Talimat →
Aşağıdaki materyalde "Click the 知識・技能 観点項目 field" ifadesini içeren satırdan başlayıp "[x=216, y=318]" ifadesini içeren satıra kadar uzanan satırları, iki uç satır da dahil, hiçbir değişiklik yapmadan çoğaltın.

(Metin ve öğeleri bulmaya yönelik girdiler)

================================

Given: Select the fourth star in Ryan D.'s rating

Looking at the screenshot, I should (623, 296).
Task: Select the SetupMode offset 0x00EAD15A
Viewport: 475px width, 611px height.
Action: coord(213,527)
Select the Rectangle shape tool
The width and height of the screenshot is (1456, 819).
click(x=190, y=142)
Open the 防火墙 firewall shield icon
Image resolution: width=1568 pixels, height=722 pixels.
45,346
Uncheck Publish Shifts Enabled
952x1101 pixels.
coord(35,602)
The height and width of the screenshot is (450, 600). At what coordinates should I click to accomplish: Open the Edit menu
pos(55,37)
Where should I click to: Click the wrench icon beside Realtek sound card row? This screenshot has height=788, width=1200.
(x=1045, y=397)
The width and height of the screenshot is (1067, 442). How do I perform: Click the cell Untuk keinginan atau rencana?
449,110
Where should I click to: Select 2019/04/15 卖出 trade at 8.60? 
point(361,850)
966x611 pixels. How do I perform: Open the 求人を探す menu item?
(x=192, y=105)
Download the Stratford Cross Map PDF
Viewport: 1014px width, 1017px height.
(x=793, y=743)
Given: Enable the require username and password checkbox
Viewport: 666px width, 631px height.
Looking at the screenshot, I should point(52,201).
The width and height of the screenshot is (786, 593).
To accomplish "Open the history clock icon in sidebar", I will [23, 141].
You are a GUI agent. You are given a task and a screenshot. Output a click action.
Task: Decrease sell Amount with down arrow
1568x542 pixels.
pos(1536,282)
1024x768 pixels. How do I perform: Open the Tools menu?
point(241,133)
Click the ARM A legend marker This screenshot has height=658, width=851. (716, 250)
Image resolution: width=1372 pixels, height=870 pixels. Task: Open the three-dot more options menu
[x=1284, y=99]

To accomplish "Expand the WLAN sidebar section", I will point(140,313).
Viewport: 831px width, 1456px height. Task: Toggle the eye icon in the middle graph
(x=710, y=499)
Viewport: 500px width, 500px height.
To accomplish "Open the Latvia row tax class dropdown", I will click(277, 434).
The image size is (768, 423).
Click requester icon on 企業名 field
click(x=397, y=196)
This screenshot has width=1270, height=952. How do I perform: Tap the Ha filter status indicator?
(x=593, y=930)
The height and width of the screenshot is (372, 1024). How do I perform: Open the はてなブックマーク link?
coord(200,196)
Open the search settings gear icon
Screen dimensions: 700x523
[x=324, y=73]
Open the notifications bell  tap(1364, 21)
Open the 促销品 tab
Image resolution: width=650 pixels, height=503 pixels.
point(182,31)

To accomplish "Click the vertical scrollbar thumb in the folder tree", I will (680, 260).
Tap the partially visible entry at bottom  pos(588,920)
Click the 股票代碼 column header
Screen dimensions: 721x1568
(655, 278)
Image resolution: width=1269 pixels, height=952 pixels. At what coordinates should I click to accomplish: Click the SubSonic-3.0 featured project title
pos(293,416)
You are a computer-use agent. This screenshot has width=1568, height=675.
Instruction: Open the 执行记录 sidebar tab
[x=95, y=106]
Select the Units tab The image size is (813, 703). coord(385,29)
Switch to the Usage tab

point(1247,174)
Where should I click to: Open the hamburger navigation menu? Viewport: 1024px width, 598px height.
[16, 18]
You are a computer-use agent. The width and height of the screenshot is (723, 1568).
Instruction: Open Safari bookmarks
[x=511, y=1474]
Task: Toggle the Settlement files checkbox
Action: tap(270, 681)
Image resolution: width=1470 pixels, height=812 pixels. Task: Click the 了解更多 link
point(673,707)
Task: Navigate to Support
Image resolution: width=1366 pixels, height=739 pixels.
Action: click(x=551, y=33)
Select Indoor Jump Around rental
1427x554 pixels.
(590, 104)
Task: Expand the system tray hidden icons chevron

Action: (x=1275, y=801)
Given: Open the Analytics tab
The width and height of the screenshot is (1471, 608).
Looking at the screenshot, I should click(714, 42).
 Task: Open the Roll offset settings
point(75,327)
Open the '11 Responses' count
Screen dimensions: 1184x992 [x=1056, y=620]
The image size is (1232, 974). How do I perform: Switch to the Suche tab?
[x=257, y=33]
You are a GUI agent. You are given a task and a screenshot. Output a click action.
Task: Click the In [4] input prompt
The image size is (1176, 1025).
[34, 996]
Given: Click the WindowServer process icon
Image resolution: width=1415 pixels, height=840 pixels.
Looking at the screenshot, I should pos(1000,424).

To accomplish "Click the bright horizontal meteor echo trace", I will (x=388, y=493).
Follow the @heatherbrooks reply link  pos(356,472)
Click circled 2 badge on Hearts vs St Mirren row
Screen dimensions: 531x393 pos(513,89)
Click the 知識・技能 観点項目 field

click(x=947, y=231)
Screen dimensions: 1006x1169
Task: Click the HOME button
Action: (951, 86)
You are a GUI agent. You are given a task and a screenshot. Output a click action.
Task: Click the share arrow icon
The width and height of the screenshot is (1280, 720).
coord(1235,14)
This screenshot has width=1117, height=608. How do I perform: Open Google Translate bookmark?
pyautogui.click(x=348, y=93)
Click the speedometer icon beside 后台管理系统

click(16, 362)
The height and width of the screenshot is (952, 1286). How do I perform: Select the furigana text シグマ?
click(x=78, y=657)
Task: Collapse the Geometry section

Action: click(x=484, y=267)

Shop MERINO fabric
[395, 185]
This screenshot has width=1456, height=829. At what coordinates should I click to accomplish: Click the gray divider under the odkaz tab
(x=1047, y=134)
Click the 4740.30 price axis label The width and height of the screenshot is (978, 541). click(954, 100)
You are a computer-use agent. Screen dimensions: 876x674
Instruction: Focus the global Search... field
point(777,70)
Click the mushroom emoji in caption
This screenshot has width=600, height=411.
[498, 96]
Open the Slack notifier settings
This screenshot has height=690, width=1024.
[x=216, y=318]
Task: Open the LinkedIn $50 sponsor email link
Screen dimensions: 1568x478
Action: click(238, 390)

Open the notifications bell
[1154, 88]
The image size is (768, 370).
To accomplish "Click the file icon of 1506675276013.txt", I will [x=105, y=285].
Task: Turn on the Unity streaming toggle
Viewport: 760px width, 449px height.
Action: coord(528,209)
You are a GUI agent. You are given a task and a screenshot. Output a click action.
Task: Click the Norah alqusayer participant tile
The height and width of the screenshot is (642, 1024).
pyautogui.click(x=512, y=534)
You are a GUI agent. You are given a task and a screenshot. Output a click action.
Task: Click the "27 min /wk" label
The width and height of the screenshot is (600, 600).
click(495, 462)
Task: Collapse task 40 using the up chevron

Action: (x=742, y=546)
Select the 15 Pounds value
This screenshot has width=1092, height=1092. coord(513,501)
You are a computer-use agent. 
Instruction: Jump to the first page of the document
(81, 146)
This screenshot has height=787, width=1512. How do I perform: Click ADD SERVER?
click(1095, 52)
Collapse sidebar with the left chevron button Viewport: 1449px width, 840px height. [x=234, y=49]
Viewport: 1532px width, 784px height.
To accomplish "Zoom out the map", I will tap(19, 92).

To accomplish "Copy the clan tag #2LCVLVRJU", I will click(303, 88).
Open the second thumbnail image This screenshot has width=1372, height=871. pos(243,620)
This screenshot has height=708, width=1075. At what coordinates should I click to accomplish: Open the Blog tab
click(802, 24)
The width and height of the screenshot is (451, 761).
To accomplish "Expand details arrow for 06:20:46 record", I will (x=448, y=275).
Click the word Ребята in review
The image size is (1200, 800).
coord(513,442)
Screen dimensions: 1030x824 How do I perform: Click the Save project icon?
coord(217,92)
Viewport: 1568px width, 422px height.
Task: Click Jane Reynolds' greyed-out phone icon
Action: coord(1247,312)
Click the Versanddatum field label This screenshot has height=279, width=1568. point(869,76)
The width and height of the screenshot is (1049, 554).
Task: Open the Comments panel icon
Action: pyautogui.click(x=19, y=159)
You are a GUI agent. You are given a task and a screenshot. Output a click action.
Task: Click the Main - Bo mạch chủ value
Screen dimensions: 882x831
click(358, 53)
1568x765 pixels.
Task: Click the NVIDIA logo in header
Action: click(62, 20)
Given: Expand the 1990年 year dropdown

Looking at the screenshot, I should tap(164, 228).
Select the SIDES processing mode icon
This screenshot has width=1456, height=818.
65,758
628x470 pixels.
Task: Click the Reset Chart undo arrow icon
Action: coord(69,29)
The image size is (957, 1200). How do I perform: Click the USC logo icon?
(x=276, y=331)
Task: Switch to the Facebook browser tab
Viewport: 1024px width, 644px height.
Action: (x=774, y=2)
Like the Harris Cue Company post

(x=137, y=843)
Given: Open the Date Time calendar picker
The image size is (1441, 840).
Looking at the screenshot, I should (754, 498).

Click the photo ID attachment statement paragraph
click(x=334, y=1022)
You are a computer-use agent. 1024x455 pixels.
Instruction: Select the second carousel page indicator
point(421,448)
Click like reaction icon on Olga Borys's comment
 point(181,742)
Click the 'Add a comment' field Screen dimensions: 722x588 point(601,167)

================================

Bu Problemin Yanıtı →
Click the 知識・技能 観点項目 field

click(x=947, y=231)
Screen dimensions: 1006x1169
Task: Click the HOME button
Action: (951, 86)
You are a GUI agent. You are given a task and a screenshot. Output a click action.
Task: Click the share arrow icon
The width and height of the screenshot is (1280, 720).
coord(1235,14)
This screenshot has width=1117, height=608. How do I perform: Open Google Translate bookmark?
pyautogui.click(x=348, y=93)
Click the speedometer icon beside 后台管理系统

click(16, 362)
The height and width of the screenshot is (952, 1286). How do I perform: Select the furigana text シグマ?
click(x=78, y=657)
Task: Collapse the Geometry section

Action: click(x=484, y=267)

Shop MERINO fabric
[395, 185]
This screenshot has width=1456, height=829. At what coordinates should I click to accomplish: Click the gray divider under the odkaz tab
(x=1047, y=134)
Click the 4740.30 price axis label The width and height of the screenshot is (978, 541). click(954, 100)
You are a computer-use agent. Screen dimensions: 876x674
Instruction: Focus the global Search... field
point(777,70)
Click the mushroom emoji in caption
This screenshot has width=600, height=411.
[498, 96]
Open the Slack notifier settings
This screenshot has height=690, width=1024.
[x=216, y=318]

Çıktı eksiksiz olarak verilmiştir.